Il y a la solitude vestimentaire du nouveau venu. Celui qui, pour son premier jour dans l’entreprise, choisit de revêtir une veste croisée sur un pantalon plissé alors que les couloirs regorgent de salariés en sweaters et en débardeurs. Cette solitude furtive, à la minute où il atteint le bout du couloir, lorsqu’il comprend que la journée va être trèèès longue.
Il y a la solitude du client qui tente d’insérer son propre manteau dans un placard déjà rempli à craquer et qui fait tomber tous les autres après avoir pourtant pris plus de 5 minutes de précaution.

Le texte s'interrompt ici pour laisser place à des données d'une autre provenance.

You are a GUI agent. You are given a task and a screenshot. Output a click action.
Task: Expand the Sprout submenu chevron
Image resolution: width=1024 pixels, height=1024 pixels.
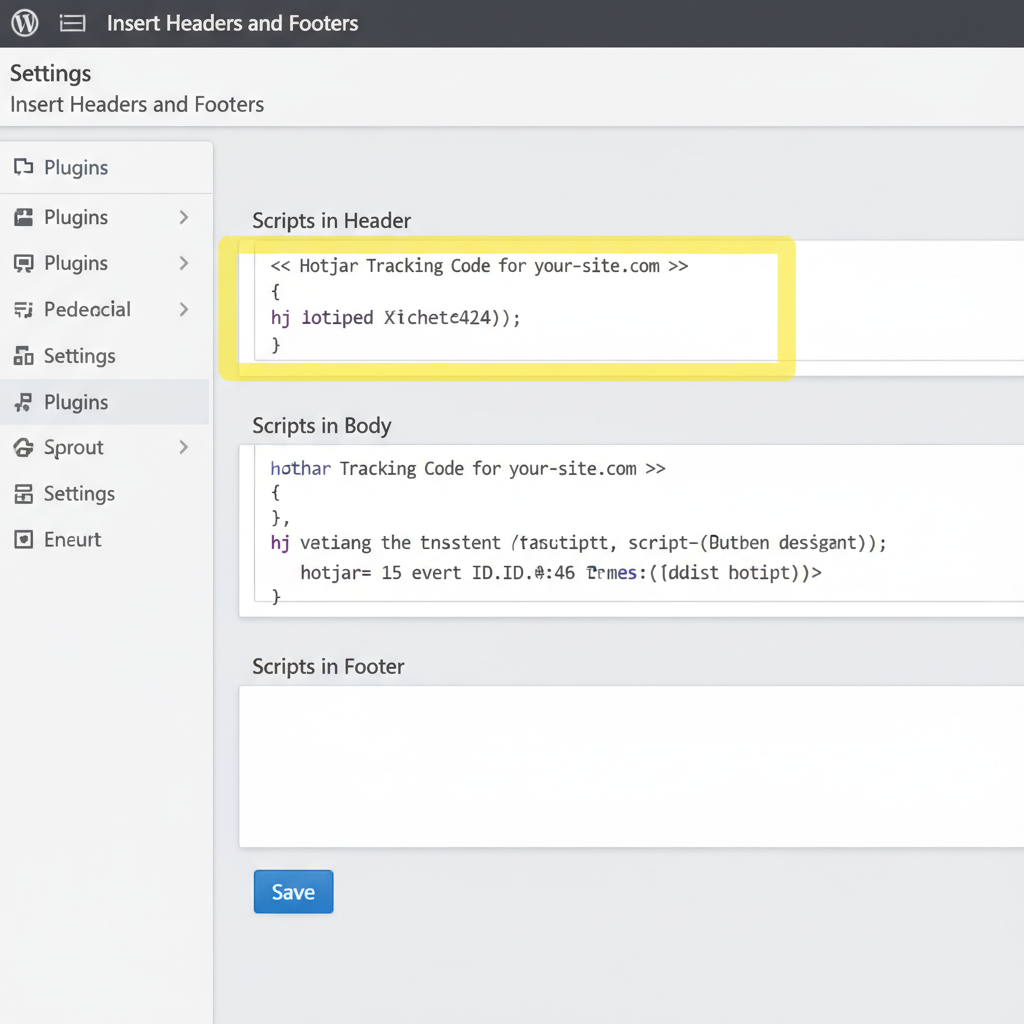[183, 447]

Il y a la solitude de celle qui, après avoir redoublé de créativité amoureuse, appuie sur la touche « envoyer » de son téléphone alors que le numéro affiché est celui de son patron plutôt que celui de son homme qui lui aussi s’appelle Henri.

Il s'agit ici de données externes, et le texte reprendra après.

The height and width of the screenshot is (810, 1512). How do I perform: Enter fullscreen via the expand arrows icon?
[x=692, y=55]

La solitude de celui qui, après s’être fâché avec la personne qui a pris sa place réservée, s’assoit avec soulagement, s’abandonne quelques secondes et voit son adrénaline monter en flèche lorsque, train en marche, le contrôleur annonce Dunkerque pour destination et que la prochaine gare n’est autre que celle de Ablincourt-Pressoir, alors qu’il est attendu dans 20 minutes à Creil !
Il y a la solitude de celui qui a décidé de s’impliquer en faisant tourner une machine, lorsqu’au moment d’en retirer le linge, celui-ci se trouve teinté de la plus moche des couleurs marron et qu’au milieu, il y a la petite robe préférée de sa femme, celle-là même – crème à l’origine- qu’elle comptait mettre a l’incontournable soirée du Président ce soir.
La solitude de celle qui avec un coup de ciseau un peu trop dynamique, coupe le tissu de la chemise Maison Margiella qu’elle vient de s’offrir et dont elle voulait simplement ôter l’étiquette gênante.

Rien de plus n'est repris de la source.